── SOURCE EXTRACT ──

Statistics obtained by the Star show that temp agency workers in Ontario are increasingly being placed in non-clerical environments like factories and warehouses, and were more than twice as likely to get hurt in these sectors in 2016 as their non-temp counterparts. In fact, the injury rate for temps in non-clerical workplaces has consistently been close to double that of other comparable sectors for the past 10 years.

Mary McIninch, head of the lobby group the Association of Canadian Search, Employment and Staffing Services, which represents 255 Ontario staffing firms, has previously told the Star its members pledge to uphold a code of ethical standards and are “committed to advancing best practices, including proven safety in the workplace.”

Critics say the WSIB’s proposed new rate framework also does little to accurately reflect health and safety performance because it is still based on accident claims. This, they argue, gives employers’ an incentive to avoid reporting claims to the board – either through encouraging workers not to claim workplace injuries, or by using temp agencies.

“Claims costs are just not a good indicator (of health and safety),” says Laura Lunansky of the Injured Worker Consultants legal clinic.

Using temp agencies also allows companies to avoid providing modified duties after an employee gets hurt at their facility, adds Lunansky. That responsibility also falls on temp agencies that “don’t really have the ability to return the worker to work,” she argues.

Willy Noiles says that was his experience almost two decades ago when he was injured as a temp agency worker in his first hour on the job at a Niagara-area flower farm. He says he received no training for the position. The smashed knee he sustained after his workplace fall is now held together by bolts and wires, he says.

But the accident would not have shown up on the flower farm’s record at the board, and the “modified duties” provided by his temp agency involved shredding paper for six weeks, says Noiles, who now advocates for other injured workers as president of the Ontario Network of Injured Workers Groups.

───
── PROVIDED DATA ──

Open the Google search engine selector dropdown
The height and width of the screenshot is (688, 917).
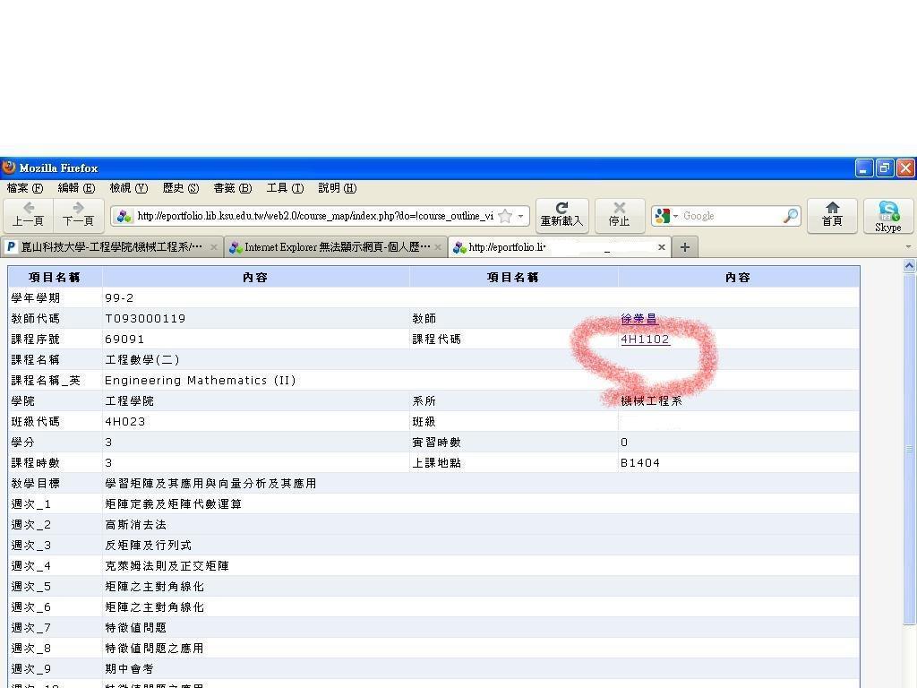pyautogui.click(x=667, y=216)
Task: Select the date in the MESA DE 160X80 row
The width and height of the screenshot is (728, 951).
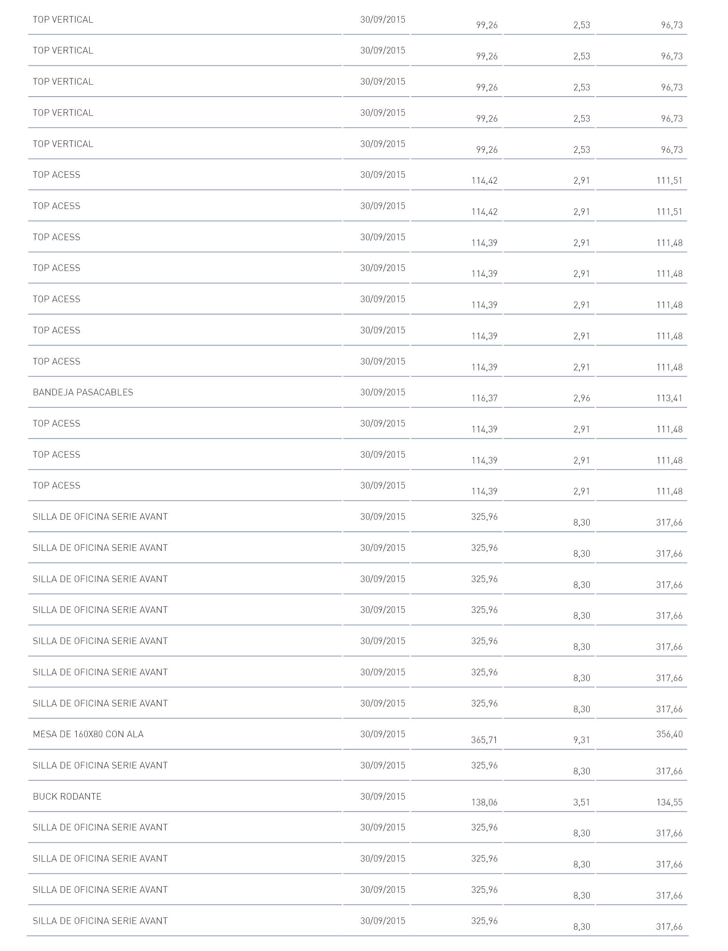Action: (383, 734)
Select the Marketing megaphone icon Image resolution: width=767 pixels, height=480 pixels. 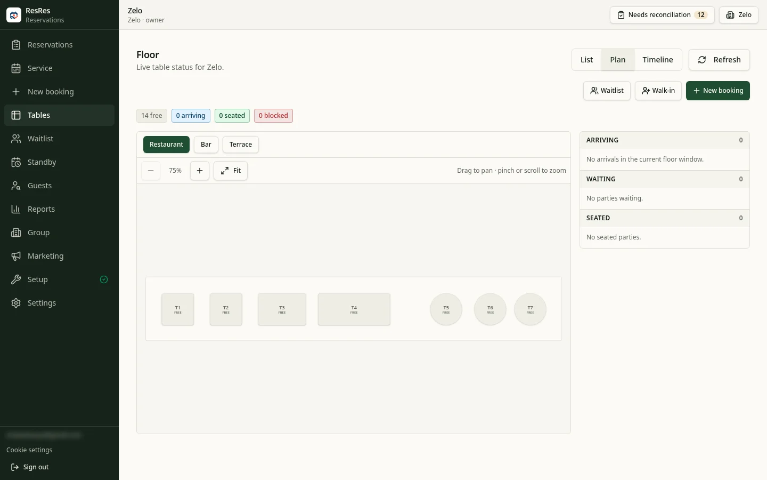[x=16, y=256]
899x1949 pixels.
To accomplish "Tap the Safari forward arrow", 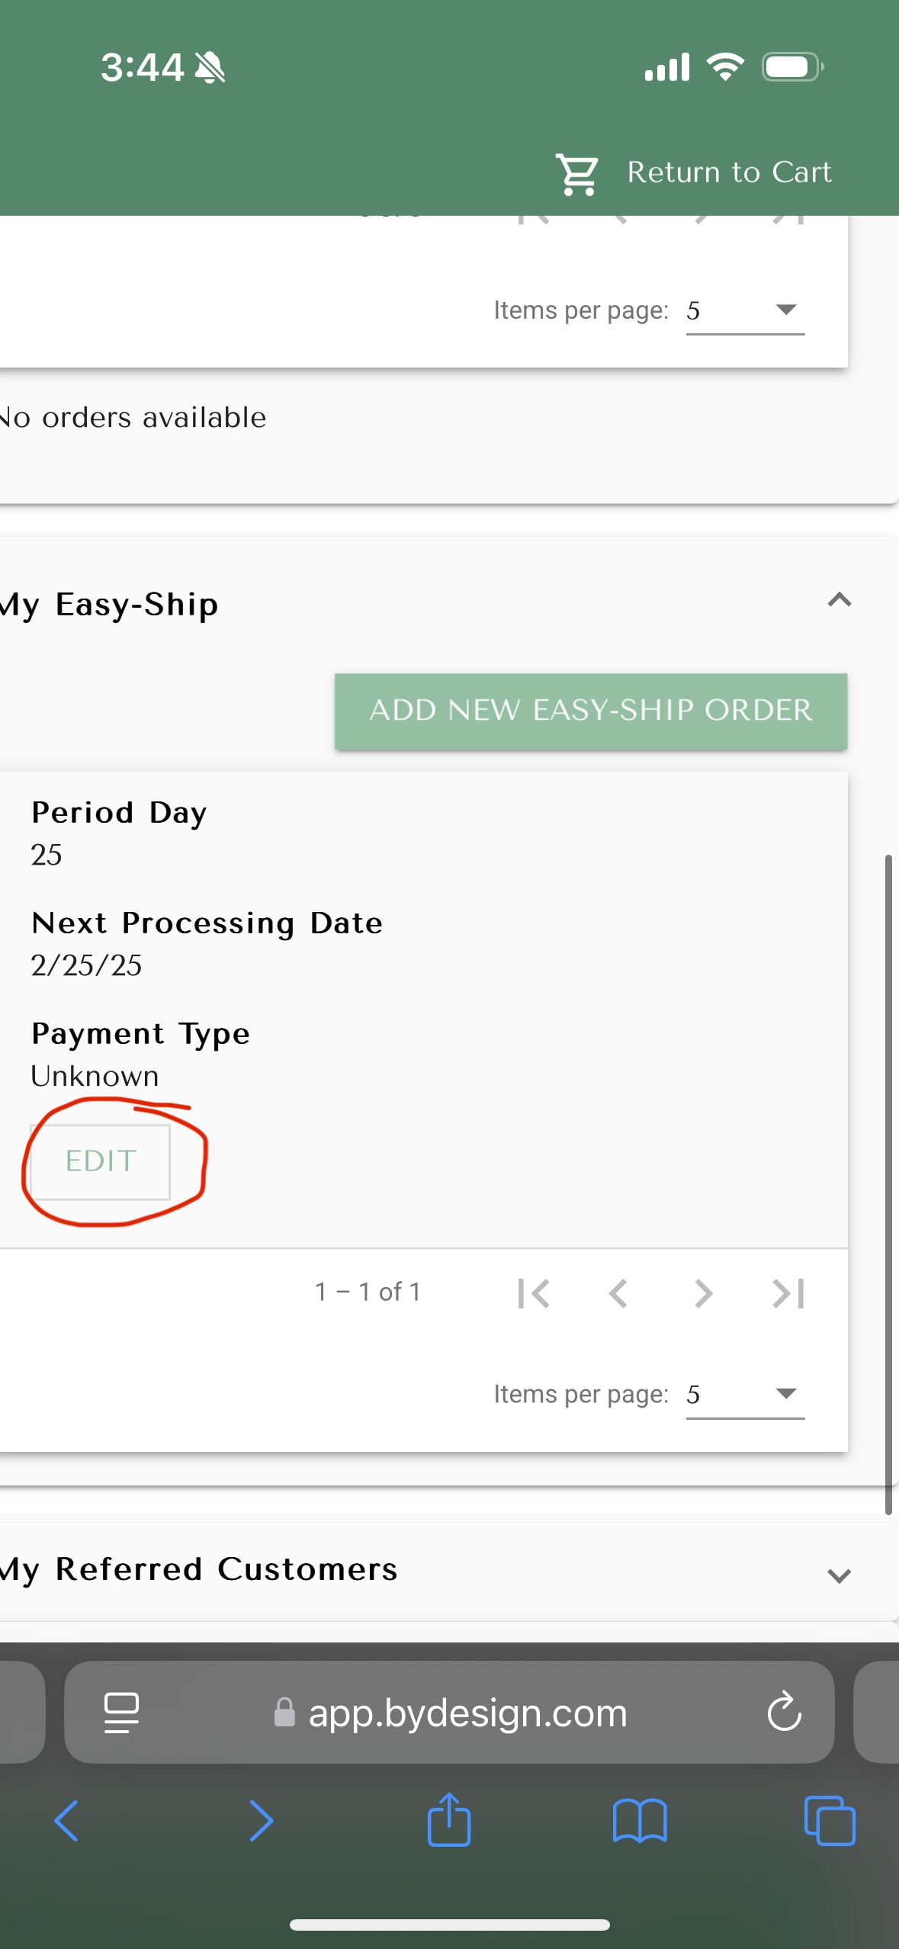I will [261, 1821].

───

* TASK 1
Quote the passage on Ontario temp agency workers word for word, starting with the words "But the accident" and ending after "Injured Workers Groups.".
* TASK 2
In the passage on Ontario temp agency workers, how many Ontario staffing firms does the Association of Canadian Search, Employment and Staffing Services represent?

* ANSWER 1
But the accident would not have shown up on the flower farm’s record at the board, and the “modified duties” provided by his temp agency involved shredding paper for six weeks, says Noiles, who now advocates for other injured workers as president of the Ontario Network of Injured Workers Groups.

* ANSWER 2
It represents 255 Ontario staffing firms.